Le reliquaire de Chamalières

Un reliquaire architecturé

Le reliquaire présente un répertoire décoratif relevant de l’architecture avec un crénelage discret, quatre petites tourelles d’angles, des parois décorées d’un motif de parement gravé. Il est surmonté d’un toit à quatre rampants curvilignes, sommé d’un crucifix à la croix écotée (c’est-à-dire d’une croix formée de branches d’arbre dont les rameaux sont coupés). Un écusson en cuivre émaillé aux armes des Polignac, d’argent à trois fasces de gueules, est fixé sur l’un des rampants du toit. Une porte à charnière ouvrant sur le petit côté gauche se verrouille grâce à une goupille suspendue à une chaînette formée de maillons de type jaseron.
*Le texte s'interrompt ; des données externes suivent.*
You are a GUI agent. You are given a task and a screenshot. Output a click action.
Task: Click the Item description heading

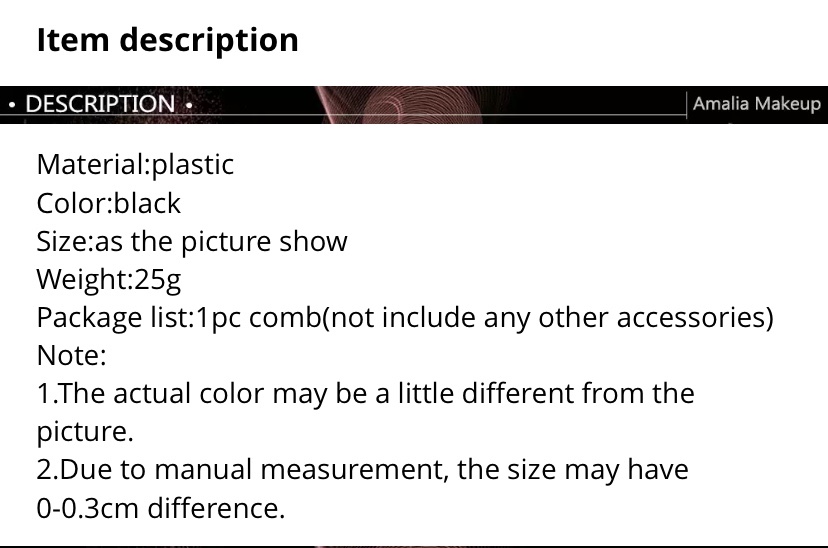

Une des deux plaques de corne

À l’origine, les ouvertures étaient garnies de plaques de corne blonde. Par la suite, elles ont été remplacées par du cristal de roche taillé pour mieux voir la relique. Les plaques originelles ont heureusement été conservées.

 

L’abbé Régis Pontvianne (1856-1926), prêtre du diocèse du Puy et passionné d’histoire locale, relate ainsi le don du reliquaire par le seigneur de Polignac :
« C’était le 1er juin 1481. Le Vicomte de Polignac, ayant nom Claude-Armand, chevauchait aux abords de Chamalières porté par une mule superbe, mais aveugle. Comme la conversation qu’il entretenait avec les gens de sa suite roulait sur le pouvoir miraculeux du Saint Clou, conservé dans le couvent dont les constructions émergeaient des saulées du rivage de la Loire, le Vicomte fut surpris par une tentation d’incrédulité ; il s’écria avec un accent de raillerie qui frappa vivement ses auditeurs  » Si cette relique a tant de vertu, qu’elle rende la vue à ma mule et j’y aurai foi. « 
Cette dernière parole était à peine sortie de sa bouche, que la mule montrait par son attitude plus fière et sa démarche plus assurée qu’elle avait recouvré la vue. Mais le Vicomte baisse la tête, balbutie, il a été frappé subitement de cécité. Humilié, vaincu, il reconnaît publiquement son impiété. On le conduit sur le champ à l’église du couvent ; il s’y prosterne devant la sainte relique, confessant sa faute avec larmes et paroles de grande repentance, et promettant, s’il guérissait, un beau reliquaire qui conserverait le Saint Clou et attesterait le miracle opéré en sa personne. Le miracle se fit et le Vicomte tint parole, la mule était retombée dans son aveuglement. »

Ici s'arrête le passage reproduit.